Por lo tanto, desde los inicios el «amén» de la liturgia judía se convirtió
en el «amén» de las primeras comunidades cristianas. Y el libro de la
liturgia cristiana por excelencia, el Apocalipsis de san Juan, comienza con
el «amén» de la Iglesia: «Al que nos ama y nos ha librado de nuestros
pecados con su sangre, y nos ha hecho reino y sacerdotes para Dios, su
Padre. A él la gloria y el poder por los siglos de los siglos. Amén» (Ap 1,
5b-6). Así está escrito en el primer capítulo del Apocalipsis.

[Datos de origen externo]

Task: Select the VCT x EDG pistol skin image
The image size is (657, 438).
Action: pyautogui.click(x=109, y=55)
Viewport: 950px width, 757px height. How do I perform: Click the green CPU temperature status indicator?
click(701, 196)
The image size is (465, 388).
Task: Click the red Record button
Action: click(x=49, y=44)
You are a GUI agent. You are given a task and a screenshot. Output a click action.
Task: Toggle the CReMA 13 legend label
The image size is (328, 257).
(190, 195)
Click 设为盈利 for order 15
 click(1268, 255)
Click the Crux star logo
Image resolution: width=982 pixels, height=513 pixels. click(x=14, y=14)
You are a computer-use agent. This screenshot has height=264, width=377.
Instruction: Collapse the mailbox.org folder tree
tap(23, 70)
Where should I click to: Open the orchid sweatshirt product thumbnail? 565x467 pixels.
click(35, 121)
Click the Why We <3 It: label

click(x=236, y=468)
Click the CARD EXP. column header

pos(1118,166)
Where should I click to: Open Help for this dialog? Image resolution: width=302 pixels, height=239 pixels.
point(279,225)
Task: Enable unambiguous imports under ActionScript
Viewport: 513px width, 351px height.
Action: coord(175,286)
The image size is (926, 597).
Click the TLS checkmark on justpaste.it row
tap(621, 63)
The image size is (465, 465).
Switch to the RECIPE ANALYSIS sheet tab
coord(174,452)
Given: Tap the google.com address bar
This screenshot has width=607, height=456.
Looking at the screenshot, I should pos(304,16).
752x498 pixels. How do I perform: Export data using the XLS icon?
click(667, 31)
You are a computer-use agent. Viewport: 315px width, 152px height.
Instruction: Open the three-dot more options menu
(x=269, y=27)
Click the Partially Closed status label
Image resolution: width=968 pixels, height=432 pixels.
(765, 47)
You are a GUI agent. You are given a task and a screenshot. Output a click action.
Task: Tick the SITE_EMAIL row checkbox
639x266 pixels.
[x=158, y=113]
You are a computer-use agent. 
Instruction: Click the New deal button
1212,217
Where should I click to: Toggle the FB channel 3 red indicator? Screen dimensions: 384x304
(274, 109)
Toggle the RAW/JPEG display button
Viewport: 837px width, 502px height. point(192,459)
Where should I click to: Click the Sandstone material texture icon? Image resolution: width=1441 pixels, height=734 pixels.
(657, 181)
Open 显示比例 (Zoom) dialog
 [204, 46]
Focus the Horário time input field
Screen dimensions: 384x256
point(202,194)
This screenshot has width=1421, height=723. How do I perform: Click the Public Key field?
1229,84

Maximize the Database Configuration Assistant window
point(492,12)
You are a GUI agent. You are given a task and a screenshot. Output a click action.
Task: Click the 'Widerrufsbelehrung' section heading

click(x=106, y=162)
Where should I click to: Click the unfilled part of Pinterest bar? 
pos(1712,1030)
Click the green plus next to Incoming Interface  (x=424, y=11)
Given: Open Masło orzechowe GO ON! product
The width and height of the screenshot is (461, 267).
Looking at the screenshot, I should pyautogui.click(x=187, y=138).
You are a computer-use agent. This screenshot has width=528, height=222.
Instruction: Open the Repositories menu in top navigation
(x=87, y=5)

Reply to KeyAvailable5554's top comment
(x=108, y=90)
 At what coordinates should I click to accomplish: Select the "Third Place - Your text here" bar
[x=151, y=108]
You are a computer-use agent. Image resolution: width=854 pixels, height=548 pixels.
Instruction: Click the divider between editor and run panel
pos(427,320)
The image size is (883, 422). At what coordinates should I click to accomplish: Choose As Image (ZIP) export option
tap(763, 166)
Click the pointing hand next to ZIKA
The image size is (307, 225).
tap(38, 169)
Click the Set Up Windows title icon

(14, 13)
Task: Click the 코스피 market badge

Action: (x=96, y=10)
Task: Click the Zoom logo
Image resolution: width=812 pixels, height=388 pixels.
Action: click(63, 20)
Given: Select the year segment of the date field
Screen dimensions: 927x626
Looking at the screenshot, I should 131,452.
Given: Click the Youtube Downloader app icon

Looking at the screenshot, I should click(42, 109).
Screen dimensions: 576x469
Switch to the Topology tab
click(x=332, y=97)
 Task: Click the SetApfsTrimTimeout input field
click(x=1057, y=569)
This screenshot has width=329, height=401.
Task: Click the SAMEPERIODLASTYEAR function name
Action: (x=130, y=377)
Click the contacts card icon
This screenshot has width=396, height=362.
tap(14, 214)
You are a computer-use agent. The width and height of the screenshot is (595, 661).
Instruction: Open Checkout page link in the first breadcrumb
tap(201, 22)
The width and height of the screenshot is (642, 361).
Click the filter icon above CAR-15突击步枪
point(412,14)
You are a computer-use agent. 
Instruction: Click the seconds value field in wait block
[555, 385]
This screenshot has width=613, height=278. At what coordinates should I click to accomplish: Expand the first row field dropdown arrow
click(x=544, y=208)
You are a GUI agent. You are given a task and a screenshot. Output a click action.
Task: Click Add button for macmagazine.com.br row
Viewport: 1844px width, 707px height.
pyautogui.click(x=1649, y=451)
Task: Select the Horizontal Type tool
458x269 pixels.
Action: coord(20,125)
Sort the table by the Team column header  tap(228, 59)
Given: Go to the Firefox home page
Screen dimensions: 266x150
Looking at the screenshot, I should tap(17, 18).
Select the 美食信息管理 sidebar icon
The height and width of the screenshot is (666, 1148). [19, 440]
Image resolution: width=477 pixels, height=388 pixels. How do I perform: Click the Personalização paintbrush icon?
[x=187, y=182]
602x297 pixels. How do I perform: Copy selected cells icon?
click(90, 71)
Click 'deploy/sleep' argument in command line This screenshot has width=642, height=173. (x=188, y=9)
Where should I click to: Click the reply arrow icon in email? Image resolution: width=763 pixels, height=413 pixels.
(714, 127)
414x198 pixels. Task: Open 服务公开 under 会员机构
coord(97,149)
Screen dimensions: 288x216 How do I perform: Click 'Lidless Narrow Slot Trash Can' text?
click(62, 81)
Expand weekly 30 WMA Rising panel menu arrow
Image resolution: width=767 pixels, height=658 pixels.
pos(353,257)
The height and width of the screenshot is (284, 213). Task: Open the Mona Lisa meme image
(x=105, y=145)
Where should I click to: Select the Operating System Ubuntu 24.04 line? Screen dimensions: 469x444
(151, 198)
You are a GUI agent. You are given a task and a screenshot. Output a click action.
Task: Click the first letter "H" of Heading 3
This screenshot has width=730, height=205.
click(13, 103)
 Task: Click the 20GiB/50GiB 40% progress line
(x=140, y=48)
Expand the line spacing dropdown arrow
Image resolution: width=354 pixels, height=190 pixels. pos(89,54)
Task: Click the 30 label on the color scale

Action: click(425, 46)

Y el mismo
libro se concluye con la invocación «Amén, ¡Ven, Señor Jesús!» (Ap 22, 20).
Queridos amigos, la oración es el encuentro con una Persona viva que podemos
escuchar y con la que podemos dialogar; es el encuentro con Dios, que
renueva su fidelidad inquebrantable, su «sí» al hombre, a cada uno de
nosotros, para darnos su consuelo en medio de las tempestades de la vida y
hacernos vivir, unidos a él, una existencia llena de alegría y de bien, que
llegará a su plenitud en la vida eterna.
En nuestra oración estamos llamados a decir «sí» a Dios, a responder con
este «amén» de la adhesión, de la fidelidad a él a lo largo de toda nuestra
vida. Esta fidelidad nunca la podemos conquistar con nuestras fuerzas; no es
únicamente fruto de nuestro esfuerzo diario; proviene de Dios y está fundada
en el «sí» de Cristo, que afirma: mi alimento es hacer la voluntad del Padre
(cf. Jn 4, 34). Debemos entrar en este «sí», entrar en este «sí» de Cristo,
en la adhesión a la voluntad de Dios, para llegar a afirmar con san Pablo
que ya no vivimos nosotros, sino que es Cristo mismo quien vive en nosotros.
Así, el «amén» de nuestra oración personal y comunitaria envolverá y
transformará toda nuestra vida, una vida de consolación de Dios, una vida
inmersa en el Amor eterno e inquebrantable. Gracias.